Known weaknesses of this exercise
Verdict-level grading compresses real uncertainty; reasonable people can draw the On-track/Open line differently. My evidence base is public reporting and the two prior evaluations, not lab-internal data. And there's an unavoidable selection effect: the predictions easiest to grade are the ones that were most concrete, which biases any scorecard toward the quantitative claims and away from the strategic ones that may matter more.
The scorecard updates as models ship and verdicts change, with a changelog: agiscorecard.com.
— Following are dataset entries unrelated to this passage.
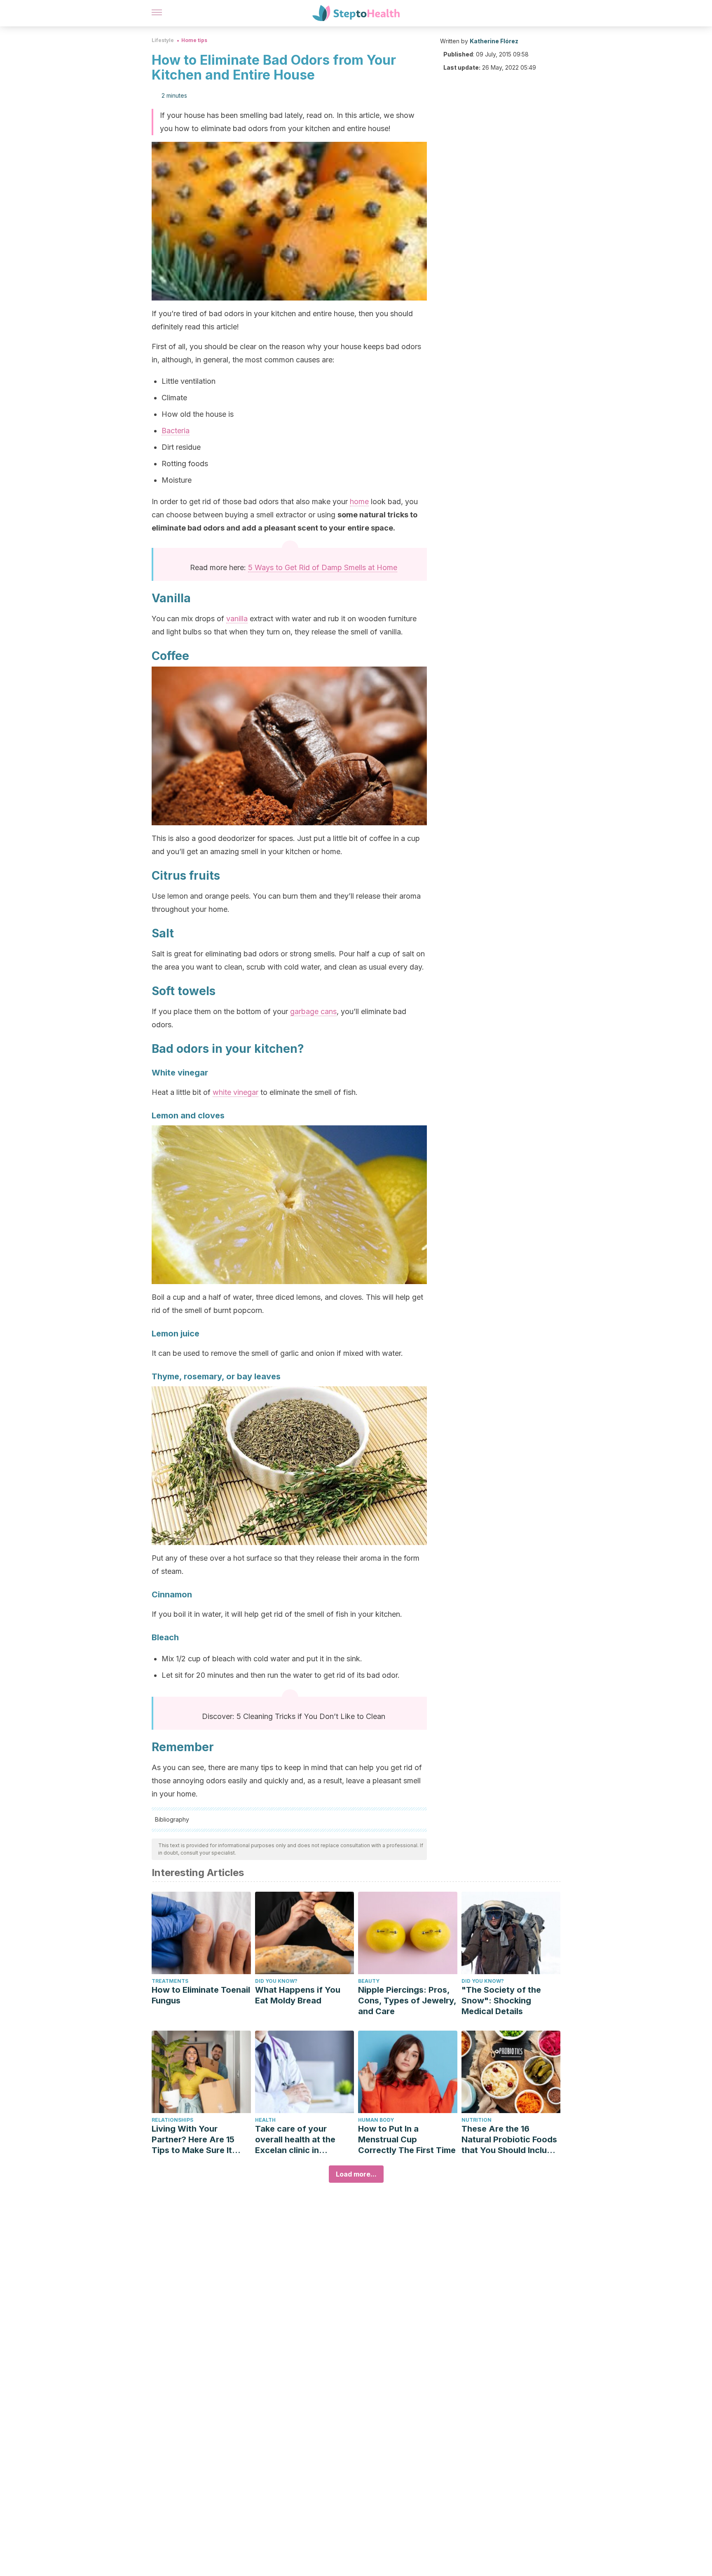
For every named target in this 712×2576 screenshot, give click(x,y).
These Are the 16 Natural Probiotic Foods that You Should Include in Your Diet (509, 2140)
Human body (376, 2120)
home (359, 501)
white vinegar (235, 1092)
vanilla (237, 618)
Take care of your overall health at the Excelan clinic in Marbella (295, 2140)
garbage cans (313, 1011)
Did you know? (276, 1981)
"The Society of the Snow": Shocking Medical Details (501, 2000)
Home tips (194, 40)
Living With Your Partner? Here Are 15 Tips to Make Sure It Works (193, 2140)
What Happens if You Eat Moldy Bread (297, 1995)
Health (265, 2120)
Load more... (356, 2174)
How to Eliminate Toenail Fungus (201, 1995)
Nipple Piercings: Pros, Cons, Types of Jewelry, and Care (407, 2000)
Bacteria (176, 430)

If you disagree with a grade, the comments here are the right venue — the grading only has value if it survives scrutiny from this forum.
Disclosure on process, in the same spirit as Harris's evaluation: research and drafting were substantially assisted by Claude, including the evidence-gathering behind each verdict. I directed the framing, reviewed the sources, and I'm responsible for the grades as published — if one is wrong, that's on me, and I'll change it.

I think you could argue that "open source fades, propreitary moat" is a miss but not a clear miss. Yes there is a proliferation of decent open source models, but they are waaaaaay behind the fronteir and considering the money that's pouring into the frontier companies, investors clearly think propreitary has a moat.
If the arms race argument is the central argument, I would argue that there is a clear moat. The open source models are not close enough to the frontier to reduce the urgency of an arms race.